Les écologistes-rois
Quand on a peur pour sa vie, toutes les règles sautent.
Le député de Québec solidaire Gabriel Nadeau-Dubois (GND) le souligne dans son livre Lettre d’un député inquiet à un premier ministre qui devrait l’être (Lux).
Dans l’entrevue qu’il a accordée au Journal, il formule le problème ainsi : « Il y a un réel risque, si la démocratie échoue à régler le problème des changements climatiques, que dans un certain temps les citoyens et citoyennes qui ont peur pour leur survie se mettent à se tourner vers des options autoritaires. »
L’ancien maire du Plateau-Mont-Royal, l’écologiste Luc Ferrrandez, a même évoqué — de manière un brin caricaturale — un éventuel retour aux affaires à titre de « leader du style autoritaire progressiste ».
Vieille question
C’est une vieille tentation dans le mouvement vert, comme le rappelle d’ailleurs Nadeau-Dubois dans son opus.
Un des premiers penseurs de l’écologie, le philosophe allemand Hans Jonas, se désolait en 1979 de l’obsession du court terme de nos démocraties où l’avenir n’est représenté par aucun « lobby ».
Il soutenait que malgré ses défauts (centralisation et bureaucratisme), seule une « tyrannie bienveillante » de type communiste pourrait faire face à la crise écologiste.
À la même époque, l’essayiste William Ophuls reprenait l’idée de Platon selon laquelle pour piloter un navire en eau agitée, vaut mieux avoir à la barre les meilleurs ; évoquant ainsi un règne d’écologistes-rois.
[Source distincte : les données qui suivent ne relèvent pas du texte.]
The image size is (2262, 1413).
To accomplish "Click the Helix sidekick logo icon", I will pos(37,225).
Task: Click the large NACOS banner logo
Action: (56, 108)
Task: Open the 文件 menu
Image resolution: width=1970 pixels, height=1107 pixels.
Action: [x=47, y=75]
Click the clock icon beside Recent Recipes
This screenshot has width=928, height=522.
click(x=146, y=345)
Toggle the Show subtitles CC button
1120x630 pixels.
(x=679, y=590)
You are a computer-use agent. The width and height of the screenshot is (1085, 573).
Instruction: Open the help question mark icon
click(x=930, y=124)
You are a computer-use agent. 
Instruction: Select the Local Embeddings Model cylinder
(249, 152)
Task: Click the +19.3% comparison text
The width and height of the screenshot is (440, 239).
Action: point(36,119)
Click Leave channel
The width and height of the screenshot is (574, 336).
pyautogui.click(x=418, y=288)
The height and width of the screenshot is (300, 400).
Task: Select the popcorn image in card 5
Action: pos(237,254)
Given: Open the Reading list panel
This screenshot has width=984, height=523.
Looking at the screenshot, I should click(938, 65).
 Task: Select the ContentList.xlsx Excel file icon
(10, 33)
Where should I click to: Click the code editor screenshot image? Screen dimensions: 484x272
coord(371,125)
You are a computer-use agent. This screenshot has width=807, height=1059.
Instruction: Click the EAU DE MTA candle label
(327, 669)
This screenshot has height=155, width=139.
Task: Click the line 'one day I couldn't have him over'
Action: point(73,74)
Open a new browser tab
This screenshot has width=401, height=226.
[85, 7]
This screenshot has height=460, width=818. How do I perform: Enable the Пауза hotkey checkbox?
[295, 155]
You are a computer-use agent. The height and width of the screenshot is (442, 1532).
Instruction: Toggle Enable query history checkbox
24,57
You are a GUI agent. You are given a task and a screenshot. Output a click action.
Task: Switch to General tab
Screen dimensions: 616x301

Plus près de nous, en 2007, un livre australien suscitait un débat houleux : The Climate Change Challenge and the Failure of Democracy (Praeger). Le coauteur, David Shearman, un médecin, dénonçait l’indécision chronique des démocraties. Les régimes autoritaires tels que celui de la Chine peuvent prendre les décisions qui s’imposent, plaidait-il.
Justin Trudeau, en 2013, avait d’ailleurs confié son « admiration » pour la Chine où le régime dictatorial pourra transformer l’économie « en un clin d’œil » et prendra « le virage vert plus vite », notamment grâce à « l’énergie solaire ».
Latulippe
De manière espérons-le inconsciente, le documentaliste Hugo Latulippe, candidat défait du NPD dans Montmagny-L’Islet (il a obtenu 6,8 % des voix), adoptait un ton d’écologiste-roi dans une lettre à La Presse, la semaine dernière.
À le lire, on comprend que ses adversaires sont totalement illégitimes, car ils profitent de l’ignorance de la population : « Je ne conçois pas que des Québécois contemporains puissent voter pour ce parti. Je ne m’y résous pas. Comment ne pas y voir un problème général d’éducation ? »
En définitive, les conservateurs sont dangereux pour la planète. Et pour passer à une autre ère, écrit-il, « il faudra une fois pour toutes détruire ces véhicules politiques qui ont commencé à s’enfoncer dans la fange conservatrice ». Aïe !
Je ne nie surtout pas le problème qui inquiète ces militants. Ni que nos démocraties, pourtant alertées depuis près de 30 ans, et de manière plus crédible depuis 10 ans, ont semblé réticentes à prendre certains virages.
Pourtant, comme Nadeau-Dubois, comme Steven Guilbault, je crois qu’il vaut mieux faire confiance aux démocraties, qui sauront bien définir les solutions.